● Aim of the exercise: Which lines in the listing below contain "computer"? Copy each of them.

......

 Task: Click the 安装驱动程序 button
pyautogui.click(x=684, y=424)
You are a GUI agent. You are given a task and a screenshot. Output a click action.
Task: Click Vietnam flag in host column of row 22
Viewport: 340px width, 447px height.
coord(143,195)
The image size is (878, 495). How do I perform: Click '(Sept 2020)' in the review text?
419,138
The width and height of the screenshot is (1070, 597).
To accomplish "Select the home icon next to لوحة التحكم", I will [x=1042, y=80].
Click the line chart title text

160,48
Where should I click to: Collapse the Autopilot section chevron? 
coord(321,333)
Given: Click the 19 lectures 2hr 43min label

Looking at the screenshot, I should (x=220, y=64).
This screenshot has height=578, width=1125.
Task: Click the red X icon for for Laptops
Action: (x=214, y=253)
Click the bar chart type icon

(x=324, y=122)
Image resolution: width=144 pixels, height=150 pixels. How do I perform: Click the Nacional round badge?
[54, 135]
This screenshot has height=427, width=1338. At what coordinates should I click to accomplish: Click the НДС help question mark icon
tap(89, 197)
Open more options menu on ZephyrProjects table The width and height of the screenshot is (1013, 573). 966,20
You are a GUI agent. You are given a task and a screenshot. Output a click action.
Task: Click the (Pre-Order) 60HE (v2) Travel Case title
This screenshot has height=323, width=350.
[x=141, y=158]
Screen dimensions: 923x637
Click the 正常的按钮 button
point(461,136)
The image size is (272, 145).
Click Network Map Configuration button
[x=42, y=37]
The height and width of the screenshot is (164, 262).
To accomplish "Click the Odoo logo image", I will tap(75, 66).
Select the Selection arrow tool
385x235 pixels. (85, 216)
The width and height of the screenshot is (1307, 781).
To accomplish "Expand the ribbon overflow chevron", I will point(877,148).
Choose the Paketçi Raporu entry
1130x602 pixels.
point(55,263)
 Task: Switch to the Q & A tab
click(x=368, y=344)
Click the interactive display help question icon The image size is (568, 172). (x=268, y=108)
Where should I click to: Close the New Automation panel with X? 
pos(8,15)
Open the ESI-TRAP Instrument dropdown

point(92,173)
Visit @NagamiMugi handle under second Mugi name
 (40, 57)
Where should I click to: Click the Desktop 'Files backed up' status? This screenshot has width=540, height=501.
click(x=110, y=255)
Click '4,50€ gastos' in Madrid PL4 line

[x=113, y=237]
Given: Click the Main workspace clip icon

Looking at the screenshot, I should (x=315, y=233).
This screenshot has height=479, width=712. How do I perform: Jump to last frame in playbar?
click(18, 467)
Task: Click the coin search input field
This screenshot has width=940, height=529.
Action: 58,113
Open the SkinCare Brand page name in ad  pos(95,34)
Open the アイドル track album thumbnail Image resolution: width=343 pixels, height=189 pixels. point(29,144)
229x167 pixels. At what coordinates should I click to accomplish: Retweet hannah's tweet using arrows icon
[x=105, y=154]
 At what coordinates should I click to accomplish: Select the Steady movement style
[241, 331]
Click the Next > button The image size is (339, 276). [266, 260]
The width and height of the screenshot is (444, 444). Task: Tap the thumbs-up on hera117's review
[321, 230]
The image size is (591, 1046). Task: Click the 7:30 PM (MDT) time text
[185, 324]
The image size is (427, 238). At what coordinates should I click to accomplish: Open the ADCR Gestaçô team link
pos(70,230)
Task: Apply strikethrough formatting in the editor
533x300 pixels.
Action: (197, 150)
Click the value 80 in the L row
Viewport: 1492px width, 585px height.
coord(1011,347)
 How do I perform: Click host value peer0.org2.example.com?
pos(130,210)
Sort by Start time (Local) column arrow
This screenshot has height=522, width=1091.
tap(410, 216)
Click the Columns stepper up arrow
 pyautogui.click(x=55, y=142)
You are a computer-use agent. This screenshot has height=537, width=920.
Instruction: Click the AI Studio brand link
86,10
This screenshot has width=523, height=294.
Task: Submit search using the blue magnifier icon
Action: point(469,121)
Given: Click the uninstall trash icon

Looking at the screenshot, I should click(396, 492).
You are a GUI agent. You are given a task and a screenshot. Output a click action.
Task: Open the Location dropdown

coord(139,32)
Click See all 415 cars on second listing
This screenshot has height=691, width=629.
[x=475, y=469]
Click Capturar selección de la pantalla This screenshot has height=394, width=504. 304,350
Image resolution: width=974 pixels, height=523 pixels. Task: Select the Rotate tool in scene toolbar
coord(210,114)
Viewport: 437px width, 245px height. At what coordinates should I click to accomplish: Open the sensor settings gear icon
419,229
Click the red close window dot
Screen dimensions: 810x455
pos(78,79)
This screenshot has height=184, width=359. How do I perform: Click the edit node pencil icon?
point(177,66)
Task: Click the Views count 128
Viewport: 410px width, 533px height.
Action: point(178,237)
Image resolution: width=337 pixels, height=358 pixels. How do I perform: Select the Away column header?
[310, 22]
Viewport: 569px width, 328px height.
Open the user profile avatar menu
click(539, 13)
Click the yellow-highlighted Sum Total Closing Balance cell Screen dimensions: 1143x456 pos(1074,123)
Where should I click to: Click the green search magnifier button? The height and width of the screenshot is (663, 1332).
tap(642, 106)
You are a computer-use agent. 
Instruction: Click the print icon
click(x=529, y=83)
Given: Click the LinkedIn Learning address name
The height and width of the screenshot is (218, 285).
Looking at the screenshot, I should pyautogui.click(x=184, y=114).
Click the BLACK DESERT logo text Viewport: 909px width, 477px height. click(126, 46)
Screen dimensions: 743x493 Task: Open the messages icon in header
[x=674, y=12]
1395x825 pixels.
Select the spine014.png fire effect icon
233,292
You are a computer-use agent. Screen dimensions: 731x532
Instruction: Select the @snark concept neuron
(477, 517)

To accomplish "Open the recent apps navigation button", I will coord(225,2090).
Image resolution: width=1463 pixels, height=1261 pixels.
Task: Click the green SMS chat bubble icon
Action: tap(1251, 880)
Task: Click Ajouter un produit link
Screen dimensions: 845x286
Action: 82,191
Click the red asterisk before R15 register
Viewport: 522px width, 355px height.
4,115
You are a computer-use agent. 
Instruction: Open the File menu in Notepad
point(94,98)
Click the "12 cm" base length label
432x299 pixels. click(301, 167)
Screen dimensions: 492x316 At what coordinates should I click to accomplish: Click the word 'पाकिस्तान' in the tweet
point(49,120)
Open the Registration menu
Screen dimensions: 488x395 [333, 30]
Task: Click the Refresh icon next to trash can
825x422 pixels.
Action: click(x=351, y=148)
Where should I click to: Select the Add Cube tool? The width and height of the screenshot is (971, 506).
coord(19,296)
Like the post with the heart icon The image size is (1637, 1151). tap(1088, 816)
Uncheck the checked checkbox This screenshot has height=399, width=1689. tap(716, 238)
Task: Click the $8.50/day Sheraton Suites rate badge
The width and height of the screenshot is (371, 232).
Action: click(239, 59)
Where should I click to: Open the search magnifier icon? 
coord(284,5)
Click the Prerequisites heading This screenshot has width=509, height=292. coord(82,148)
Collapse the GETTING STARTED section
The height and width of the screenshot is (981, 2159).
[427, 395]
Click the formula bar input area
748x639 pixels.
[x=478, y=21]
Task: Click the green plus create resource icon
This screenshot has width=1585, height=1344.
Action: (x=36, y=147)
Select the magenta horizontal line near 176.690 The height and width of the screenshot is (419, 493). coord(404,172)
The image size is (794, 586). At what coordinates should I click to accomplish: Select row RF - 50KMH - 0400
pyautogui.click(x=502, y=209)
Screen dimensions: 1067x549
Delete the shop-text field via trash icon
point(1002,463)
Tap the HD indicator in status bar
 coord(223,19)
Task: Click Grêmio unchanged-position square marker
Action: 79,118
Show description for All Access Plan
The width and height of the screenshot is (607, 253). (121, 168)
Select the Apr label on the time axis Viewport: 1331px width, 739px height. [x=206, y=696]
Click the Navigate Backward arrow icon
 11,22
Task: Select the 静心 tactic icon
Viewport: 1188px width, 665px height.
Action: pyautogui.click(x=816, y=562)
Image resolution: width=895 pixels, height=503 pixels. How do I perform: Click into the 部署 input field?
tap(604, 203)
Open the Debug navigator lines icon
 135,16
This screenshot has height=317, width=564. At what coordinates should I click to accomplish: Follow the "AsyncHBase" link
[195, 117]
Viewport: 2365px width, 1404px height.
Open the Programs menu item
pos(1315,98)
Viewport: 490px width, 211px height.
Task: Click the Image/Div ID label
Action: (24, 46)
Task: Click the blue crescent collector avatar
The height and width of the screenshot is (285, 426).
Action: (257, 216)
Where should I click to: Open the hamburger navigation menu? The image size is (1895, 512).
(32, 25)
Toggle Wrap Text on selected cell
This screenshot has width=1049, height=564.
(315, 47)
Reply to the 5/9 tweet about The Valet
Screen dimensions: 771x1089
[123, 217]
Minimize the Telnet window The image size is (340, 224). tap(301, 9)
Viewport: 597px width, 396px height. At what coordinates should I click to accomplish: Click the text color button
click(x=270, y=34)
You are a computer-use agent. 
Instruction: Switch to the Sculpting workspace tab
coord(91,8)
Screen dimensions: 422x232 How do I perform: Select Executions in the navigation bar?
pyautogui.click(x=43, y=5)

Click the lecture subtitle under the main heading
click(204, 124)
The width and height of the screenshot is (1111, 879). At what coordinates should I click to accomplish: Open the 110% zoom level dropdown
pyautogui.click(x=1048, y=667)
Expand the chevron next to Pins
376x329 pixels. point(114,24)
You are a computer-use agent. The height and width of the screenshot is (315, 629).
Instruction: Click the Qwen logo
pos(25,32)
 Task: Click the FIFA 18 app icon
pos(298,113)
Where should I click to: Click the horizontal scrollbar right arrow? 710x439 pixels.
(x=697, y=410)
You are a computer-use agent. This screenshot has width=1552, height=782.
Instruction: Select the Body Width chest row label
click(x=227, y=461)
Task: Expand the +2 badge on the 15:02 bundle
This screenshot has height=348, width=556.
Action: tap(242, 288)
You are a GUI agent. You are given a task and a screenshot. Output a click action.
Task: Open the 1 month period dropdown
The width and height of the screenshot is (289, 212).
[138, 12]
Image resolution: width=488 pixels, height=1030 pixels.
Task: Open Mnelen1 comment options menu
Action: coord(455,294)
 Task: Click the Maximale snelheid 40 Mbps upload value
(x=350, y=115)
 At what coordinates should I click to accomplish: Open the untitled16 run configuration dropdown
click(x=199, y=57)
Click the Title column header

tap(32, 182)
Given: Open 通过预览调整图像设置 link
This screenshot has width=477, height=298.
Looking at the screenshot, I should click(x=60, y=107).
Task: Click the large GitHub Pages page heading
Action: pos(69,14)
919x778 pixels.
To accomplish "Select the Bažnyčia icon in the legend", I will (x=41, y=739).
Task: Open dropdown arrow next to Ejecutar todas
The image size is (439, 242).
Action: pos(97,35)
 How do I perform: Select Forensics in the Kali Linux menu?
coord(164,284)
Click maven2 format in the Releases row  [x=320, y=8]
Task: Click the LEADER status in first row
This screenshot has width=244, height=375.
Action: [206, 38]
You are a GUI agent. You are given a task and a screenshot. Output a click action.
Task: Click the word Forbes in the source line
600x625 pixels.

......

● Exercise result:
You are a computer-use agent. This screenshot has height=537, width=920.
You are a computer-use agent. 
You are a computer-use agent. Screen dimensions: 731x532
You are a computer-use agent. 
You are a computer-use agent. 
You are a computer-use agent. The height and width of the screenshot is (315, 629).
You are a computer-use agent. This screenshot has width=1552, height=782.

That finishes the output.